Stored records:
§ §

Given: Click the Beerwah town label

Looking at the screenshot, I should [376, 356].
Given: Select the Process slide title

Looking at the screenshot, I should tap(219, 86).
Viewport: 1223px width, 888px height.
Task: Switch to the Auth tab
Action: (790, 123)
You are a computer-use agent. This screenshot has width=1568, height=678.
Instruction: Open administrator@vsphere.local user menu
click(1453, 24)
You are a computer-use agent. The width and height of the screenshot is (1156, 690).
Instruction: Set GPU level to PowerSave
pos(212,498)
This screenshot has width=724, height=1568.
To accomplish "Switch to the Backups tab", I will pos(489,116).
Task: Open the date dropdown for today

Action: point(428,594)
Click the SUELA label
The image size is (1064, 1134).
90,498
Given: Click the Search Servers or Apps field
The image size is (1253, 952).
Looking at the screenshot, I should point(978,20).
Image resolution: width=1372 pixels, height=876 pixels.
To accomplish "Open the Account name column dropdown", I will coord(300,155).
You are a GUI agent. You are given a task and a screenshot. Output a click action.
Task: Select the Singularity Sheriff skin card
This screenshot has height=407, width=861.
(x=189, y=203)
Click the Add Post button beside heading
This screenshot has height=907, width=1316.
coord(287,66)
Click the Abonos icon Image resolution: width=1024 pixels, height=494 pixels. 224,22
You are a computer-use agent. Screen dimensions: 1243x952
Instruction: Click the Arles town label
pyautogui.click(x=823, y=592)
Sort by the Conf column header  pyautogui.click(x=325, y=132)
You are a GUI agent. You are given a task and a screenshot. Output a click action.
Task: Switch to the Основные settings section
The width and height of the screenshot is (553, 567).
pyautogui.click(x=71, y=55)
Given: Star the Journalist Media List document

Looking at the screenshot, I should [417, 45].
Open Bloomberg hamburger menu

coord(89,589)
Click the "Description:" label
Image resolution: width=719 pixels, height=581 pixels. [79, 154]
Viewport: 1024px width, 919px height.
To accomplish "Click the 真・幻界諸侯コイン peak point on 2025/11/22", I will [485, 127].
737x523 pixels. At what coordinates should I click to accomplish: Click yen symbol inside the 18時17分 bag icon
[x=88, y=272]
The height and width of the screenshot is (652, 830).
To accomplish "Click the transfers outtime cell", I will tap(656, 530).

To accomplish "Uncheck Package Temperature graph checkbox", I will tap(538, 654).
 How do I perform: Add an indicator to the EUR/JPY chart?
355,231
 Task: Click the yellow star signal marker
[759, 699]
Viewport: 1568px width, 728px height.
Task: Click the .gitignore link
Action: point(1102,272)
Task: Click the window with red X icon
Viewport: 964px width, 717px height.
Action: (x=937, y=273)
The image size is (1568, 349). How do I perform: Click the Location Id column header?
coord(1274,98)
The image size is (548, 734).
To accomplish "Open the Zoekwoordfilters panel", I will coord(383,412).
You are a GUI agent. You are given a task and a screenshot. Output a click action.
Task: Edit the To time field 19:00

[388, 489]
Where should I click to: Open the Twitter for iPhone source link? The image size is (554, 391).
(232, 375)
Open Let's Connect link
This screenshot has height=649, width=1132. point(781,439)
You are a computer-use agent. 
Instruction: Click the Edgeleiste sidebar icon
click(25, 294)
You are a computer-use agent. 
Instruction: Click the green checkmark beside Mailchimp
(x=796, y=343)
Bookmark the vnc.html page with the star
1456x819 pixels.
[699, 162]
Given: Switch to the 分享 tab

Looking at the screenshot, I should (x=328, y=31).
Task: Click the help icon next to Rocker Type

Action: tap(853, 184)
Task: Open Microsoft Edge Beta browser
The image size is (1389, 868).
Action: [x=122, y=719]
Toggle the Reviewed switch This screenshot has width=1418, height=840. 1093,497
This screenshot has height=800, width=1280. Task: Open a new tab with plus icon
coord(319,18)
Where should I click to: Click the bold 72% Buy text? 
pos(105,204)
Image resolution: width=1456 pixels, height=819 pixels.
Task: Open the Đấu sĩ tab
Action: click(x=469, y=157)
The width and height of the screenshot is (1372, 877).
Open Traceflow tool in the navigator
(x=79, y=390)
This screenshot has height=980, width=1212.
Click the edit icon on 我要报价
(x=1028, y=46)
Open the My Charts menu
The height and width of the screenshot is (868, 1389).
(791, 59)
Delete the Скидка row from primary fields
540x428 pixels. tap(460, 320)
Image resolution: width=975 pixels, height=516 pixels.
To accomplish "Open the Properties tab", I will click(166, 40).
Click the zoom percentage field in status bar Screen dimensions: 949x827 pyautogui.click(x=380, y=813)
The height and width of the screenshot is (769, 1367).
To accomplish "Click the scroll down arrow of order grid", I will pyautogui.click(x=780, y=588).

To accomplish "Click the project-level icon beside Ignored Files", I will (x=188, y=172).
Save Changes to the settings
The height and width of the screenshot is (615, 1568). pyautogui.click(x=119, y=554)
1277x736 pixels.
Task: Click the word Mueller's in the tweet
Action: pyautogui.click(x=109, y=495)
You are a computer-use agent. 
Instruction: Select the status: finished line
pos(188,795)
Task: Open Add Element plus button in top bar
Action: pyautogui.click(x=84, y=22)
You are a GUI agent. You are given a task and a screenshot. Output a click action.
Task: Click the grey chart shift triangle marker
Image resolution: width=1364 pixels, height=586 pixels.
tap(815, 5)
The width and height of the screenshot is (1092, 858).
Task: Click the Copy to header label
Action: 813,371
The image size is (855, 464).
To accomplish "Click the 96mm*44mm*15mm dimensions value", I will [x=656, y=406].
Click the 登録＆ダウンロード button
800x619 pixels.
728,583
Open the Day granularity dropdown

§ §

§ **Written problem**:
From the stored records, extract every line that contains the word "Select".

§ **Written answer**:
Given: Select the Process slide title
Task: Select the Singularity Sheriff skin card
Instruction: Select the status: finished line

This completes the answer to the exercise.